- _PROBLEMA ASSEGNATO 1_: Riproduci senza alcuna modifica le righe dei dati sulla localizzazione di obiettivi visibili, dalla prima fino a quella che contiene "Find is located at coordinates (22, 216).", entrambe incluse.

Si terranno fino alle 20, le primarie del Partito
Democratico, che decreteranno il vincitore tra i tre candidati alla segreteria
rimasti in gara: Matteo Renzi, Gianni Cuperlo e Giuseppe Civati.
Il quarto
candidato, Gianni Pittella, è stato, invece, escluso dalle consultazioni
interne al partito, avendo conquistato meno consensi tra i tesserati.
Tutti i
cittadini che lo vorranno, potranno recarsi ai seggi allestiti nella vecchia sede
della Dc, nei pressi di piazza Aldo Moro, o in piazza Roma a Mariotto, per sostenere uno dei tre
nomi presenti sulla scheda. Per i non tesserati il contributo richiesto è di
due euro.
Ma quella che oggi si tiene in tutta Italia non è solo
una sfida tra tre candidati, tra tre aspiranti leader di partito. E’ una sfida
tra tre modi diversi di vedere la politica, i partiti e il Pd in particolare.
Una sfida tra tre diverse concezioni.
A spiegare le tre diverse mozioni, sono intervenuti, in un incontro organizzato
venerdì scorso nella sede del partito, il cuperliano Vito Antonacci, Lillino
Sannicandro, sostenitore della mozione di Renzi, e Adriano Bizzoco, primo nella
lista per Civati nel collegio Bari Nord.

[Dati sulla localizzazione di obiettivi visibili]
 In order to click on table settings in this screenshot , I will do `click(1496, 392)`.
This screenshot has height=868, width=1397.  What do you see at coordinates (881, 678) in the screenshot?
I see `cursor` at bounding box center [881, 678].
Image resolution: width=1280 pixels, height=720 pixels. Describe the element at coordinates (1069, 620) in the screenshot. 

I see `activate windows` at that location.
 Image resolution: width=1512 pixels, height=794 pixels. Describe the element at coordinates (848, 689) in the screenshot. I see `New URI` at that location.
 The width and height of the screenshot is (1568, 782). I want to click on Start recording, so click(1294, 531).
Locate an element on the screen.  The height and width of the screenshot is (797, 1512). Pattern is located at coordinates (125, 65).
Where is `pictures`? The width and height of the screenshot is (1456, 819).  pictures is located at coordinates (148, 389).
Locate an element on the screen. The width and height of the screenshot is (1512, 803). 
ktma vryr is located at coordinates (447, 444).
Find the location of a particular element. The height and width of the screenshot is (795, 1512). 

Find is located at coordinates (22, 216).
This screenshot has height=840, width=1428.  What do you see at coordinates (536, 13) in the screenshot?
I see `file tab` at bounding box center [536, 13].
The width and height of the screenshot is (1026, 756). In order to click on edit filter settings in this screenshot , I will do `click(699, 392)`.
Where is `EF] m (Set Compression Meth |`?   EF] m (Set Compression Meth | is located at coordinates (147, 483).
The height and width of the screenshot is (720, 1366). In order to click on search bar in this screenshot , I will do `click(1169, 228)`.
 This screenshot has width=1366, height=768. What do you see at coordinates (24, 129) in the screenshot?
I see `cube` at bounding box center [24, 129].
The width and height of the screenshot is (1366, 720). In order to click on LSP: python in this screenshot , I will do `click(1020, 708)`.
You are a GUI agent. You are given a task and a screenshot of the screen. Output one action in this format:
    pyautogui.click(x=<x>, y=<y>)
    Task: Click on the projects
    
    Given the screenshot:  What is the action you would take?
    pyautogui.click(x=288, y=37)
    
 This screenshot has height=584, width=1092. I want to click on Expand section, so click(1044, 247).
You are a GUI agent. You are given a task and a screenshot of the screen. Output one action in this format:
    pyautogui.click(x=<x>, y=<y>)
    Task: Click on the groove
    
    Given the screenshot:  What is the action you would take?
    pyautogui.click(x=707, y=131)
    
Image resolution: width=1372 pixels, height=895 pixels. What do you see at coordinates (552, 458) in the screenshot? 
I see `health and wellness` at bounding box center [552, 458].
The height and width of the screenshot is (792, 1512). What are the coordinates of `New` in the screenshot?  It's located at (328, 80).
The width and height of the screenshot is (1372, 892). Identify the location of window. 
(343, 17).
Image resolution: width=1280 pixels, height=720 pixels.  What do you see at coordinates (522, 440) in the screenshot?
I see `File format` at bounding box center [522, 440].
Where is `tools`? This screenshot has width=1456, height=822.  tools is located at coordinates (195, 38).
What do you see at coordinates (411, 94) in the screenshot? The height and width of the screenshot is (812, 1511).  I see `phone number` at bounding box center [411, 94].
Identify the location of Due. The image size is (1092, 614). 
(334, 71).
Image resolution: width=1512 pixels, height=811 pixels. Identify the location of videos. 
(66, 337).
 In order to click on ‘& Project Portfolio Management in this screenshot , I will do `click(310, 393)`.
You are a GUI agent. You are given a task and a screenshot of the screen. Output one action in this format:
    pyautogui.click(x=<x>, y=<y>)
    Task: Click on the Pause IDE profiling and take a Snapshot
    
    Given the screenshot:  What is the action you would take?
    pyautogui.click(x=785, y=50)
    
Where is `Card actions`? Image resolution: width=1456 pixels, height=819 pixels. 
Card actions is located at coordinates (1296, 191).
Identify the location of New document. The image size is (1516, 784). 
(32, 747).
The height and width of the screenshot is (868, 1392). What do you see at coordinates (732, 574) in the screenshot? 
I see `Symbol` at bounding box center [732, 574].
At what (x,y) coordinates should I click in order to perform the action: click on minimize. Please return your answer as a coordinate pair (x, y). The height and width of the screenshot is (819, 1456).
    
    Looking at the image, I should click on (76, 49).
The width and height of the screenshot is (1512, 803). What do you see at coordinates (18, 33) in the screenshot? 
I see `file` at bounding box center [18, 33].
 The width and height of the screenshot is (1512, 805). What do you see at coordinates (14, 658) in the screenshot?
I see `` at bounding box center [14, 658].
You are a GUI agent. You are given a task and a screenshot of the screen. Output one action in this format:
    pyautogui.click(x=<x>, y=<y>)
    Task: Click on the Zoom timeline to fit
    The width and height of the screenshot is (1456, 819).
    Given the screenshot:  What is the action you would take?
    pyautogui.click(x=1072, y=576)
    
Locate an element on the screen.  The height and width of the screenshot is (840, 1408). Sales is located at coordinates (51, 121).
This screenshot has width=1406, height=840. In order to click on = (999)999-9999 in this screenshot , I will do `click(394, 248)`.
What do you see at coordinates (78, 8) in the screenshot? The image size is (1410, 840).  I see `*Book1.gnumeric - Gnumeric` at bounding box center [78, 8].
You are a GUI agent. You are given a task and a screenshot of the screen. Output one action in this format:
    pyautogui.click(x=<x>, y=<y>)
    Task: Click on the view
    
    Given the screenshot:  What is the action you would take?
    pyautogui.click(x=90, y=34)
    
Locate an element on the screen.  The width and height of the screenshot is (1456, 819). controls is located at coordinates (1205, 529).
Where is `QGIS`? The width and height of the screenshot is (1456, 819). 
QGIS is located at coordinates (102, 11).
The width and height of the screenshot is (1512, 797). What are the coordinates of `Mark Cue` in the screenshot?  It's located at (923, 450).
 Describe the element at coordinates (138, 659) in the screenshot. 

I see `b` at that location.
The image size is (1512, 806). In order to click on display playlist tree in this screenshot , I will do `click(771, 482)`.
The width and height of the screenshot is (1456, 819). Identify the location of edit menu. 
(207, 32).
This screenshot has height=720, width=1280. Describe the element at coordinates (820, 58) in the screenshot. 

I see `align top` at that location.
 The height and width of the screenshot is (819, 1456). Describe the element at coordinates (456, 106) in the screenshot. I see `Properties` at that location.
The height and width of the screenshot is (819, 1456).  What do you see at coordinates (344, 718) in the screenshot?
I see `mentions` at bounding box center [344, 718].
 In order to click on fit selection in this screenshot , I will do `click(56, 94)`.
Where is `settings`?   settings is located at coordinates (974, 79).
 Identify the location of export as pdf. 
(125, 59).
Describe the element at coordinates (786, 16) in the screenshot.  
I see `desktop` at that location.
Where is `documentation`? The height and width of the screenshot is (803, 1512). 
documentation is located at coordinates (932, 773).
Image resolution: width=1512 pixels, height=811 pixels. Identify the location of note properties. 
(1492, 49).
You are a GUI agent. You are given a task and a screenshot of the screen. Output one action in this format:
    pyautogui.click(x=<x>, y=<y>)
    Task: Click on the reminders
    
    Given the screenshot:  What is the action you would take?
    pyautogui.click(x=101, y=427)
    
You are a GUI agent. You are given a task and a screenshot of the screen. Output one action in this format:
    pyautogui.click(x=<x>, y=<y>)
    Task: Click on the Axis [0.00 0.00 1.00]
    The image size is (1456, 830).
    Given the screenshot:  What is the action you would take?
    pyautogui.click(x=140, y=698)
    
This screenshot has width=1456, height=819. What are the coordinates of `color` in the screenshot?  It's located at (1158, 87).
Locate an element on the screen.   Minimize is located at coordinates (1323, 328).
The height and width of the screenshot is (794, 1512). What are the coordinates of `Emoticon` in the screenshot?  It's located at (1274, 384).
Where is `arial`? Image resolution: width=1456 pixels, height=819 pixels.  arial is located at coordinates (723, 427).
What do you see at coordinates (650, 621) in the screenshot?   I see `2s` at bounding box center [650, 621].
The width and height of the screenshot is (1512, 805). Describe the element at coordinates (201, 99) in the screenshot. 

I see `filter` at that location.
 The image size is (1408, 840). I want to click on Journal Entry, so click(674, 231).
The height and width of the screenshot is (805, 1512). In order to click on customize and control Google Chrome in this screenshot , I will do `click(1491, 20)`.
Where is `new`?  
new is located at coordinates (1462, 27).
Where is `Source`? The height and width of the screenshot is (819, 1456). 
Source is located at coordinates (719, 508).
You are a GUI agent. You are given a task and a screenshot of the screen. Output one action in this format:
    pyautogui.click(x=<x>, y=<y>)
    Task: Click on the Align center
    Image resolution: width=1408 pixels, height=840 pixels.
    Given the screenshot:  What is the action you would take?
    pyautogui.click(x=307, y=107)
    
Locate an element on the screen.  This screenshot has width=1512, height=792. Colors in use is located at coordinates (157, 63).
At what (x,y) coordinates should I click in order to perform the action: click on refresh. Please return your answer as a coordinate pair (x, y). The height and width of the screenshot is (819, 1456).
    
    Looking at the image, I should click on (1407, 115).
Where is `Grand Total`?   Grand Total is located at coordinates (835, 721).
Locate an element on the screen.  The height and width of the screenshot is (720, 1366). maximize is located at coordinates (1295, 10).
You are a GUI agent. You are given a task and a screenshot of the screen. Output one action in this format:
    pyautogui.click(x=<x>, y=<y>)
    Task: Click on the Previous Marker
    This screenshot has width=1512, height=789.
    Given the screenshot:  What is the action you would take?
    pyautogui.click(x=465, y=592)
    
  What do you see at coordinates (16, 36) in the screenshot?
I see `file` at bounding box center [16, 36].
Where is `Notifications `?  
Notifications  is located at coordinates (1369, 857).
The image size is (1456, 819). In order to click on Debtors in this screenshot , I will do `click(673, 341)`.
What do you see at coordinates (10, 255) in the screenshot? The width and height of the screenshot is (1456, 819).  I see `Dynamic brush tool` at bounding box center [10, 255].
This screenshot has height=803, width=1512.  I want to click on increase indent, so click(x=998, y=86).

- _PROBLEMA ASSEGNATO 2_: Prosegui il testo sulle primarie del Partito Democratico a partire dall'ultima frase riportata.

- _RISPOSTA CORRETTA 1_:
 In order to click on table settings in this screenshot , I will do `click(1496, 392)`.
This screenshot has height=868, width=1397.  What do you see at coordinates (881, 678) in the screenshot?
I see `cursor` at bounding box center [881, 678].
Image resolution: width=1280 pixels, height=720 pixels. Describe the element at coordinates (1069, 620) in the screenshot. 

I see `activate windows` at that location.
 Image resolution: width=1512 pixels, height=794 pixels. Describe the element at coordinates (848, 689) in the screenshot. I see `New URI` at that location.
 The width and height of the screenshot is (1568, 782). I want to click on Start recording, so click(1294, 531).
Locate an element on the screen.  The height and width of the screenshot is (797, 1512). Pattern is located at coordinates (125, 65).
Where is `pictures`? The width and height of the screenshot is (1456, 819).  pictures is located at coordinates (148, 389).
Locate an element on the screen. The width and height of the screenshot is (1512, 803). 
ktma vryr is located at coordinates (447, 444).
Find the location of a particular element. The height and width of the screenshot is (795, 1512). 

Find is located at coordinates (22, 216).

- _RISPOSTA CORRETTA 2_:
“La ragione
principale della crisi della politica non è la crisi dei partiti, ma la loro
assenza” ha introdotto Antonacci, rimproverando al Pd, la corsa ad
delegittimare se stesso: “Per rincorrere
un partito liquido, il partito dei gazebo alla fine non abbiamo avuto un
partito. Ci siamo sempre vantati di essere un partito comunità, lontano dalla
logica del pensiero unico tipica dei partiti del leader, che parlano alla
pancia dell’elettorato. Adesso non possiamo rischiare di intraprendere quella via.
Se vince Renzi avremo un leader, ma non un segretario”.
E a chi teme la
presenza di altri personaggi (leggasi D’Alema) dietro Cuperlo, Antonacci ha
replicato: “Continuare con questa tesi è
solo un modo per sviare il confronto. Tutti abbiamo delle responsabilità”.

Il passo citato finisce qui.